Keywords

1 Introduction

Geotagged images are pervasive, and they also provide an intuitive and objective view of our life. Thanks to these properties, images can easily reflect personal, regional, even social characteristics, and plenty of research works have been conducted with social images to facilitate people’s life. Geographical analysis from social media has been widely investigated in the recent years. While most of existing studies focus their analysis on landmarks with the assumption that they are representative to regions [1,2,3,4], other perspectives such as local festivals and events could also be essential for profiling a region. We thus study the problem of forming comprehensive description of geographical characteristics from social media. With the description of geographical characteristics in one specific region, we could better recognize this region and boost a number of utilities such as tourist advertising, etc.

While some existing applications such as tourist recommendation and location retrieval could also extend to this problem [5,6,7,8], they mainly rely on the textual information, e.g., social tags. To our best knowledge, geotagged photos help understand intuitively a specific region and it can boost plenty of applications in several domains. For example, it is interesting that systems could generate a recommendation based on its understanding of images, which leads us free from taking effort to find a proper word for the description of the region. Therefore, since the goal is to understand a region from images, the challenge lies in how to map low level visual features to semantic characteristics.

Fig. 1.
figure 1

Motivation of the model. We assume that in every geographic area, people’s life consists of several aspects, e.g. sports, music, etc. These aspects could be presented by several clusters, while clusters are formed by vast images.

In this paper, we propose a Geographical Latent Attribute Model (GLAM) to learn geographical characteristics from photo collections. We assume that each region consists of some latent “attributes” (considered as characteristics) and each “attribute” consists of image “clusters”. The motivation of our model is illustrated in Fig. 1 using Beijing as an example. A city may be described by several aspects (e.g., historical buildings), and each aspect includes different image clusters (e.g., antiques, temples, sculptures). These clusters are summarized from images taken in Beijing. Following the idea of the generative model, we introduce corresponding latent variables to formalize this procedure. By learning the latent parameters, a comprehensive view about geographical regions is formed.

## Your goal
Extend the introduction on learning regional characteristics from geotagged photos, starting after its last sentence. Nothing in the listing is needed.

## Information supplied
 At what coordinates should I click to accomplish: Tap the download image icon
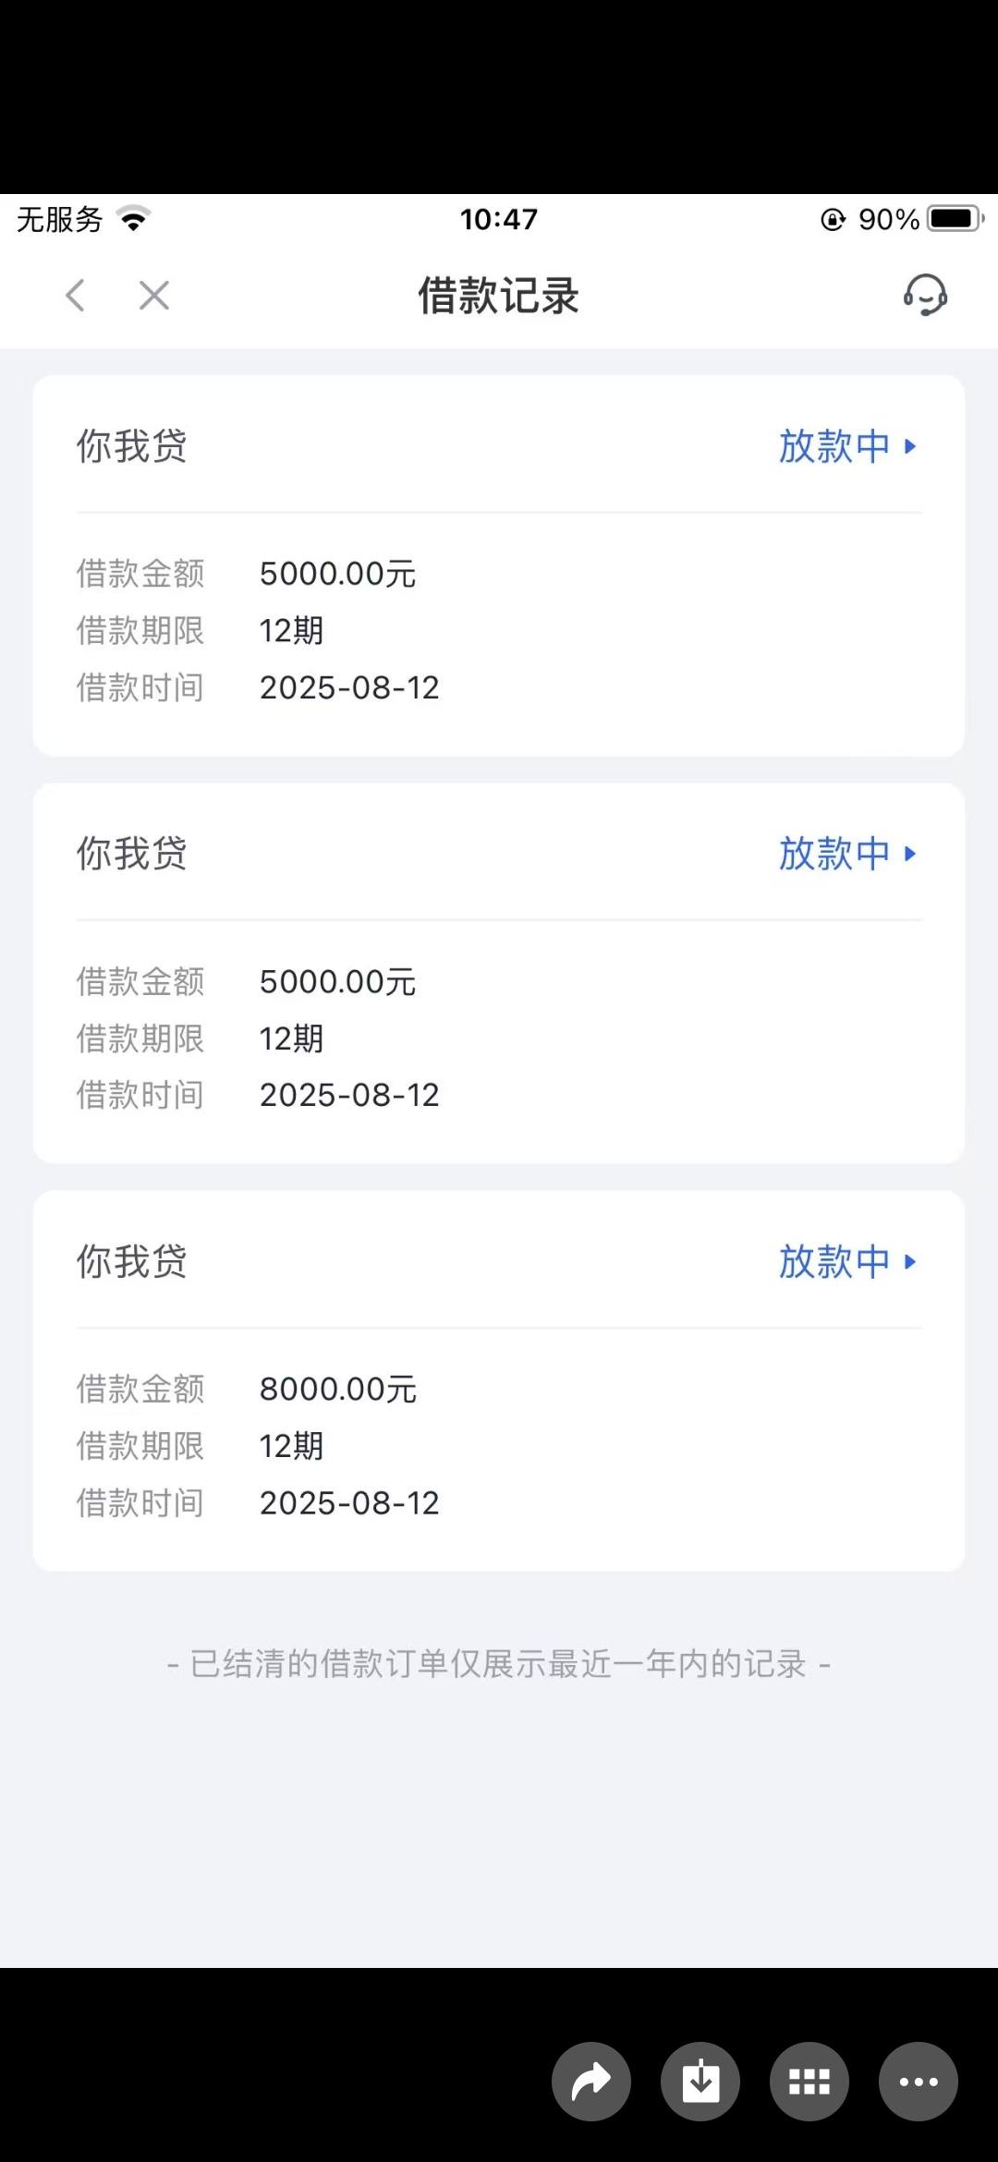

## Answer to this task
The major contributions of this paper could be summarized as follows:

  • We propose a Geographical Latent Attribute Model (GLAM) to learn geographical characteristics from photo collections without utilizing any textual information.

  • We validate the proposed model with 2.5M Flickr photos taken in China to demonstrate its effectiveness in both qualitative and quantitative ways.

  • As one of the potential applications, a region recommendation strategy is proposed based on the similarity between region’s characteristics and user’s interest according to his/her photo album.

The rest of paper is organized as follows: In Sect. 2, we review the related work. Section 3 explains our model and its inference technique. The experiment results will be displayed in Sect. 4, and we conclude our paper in Sect. 5.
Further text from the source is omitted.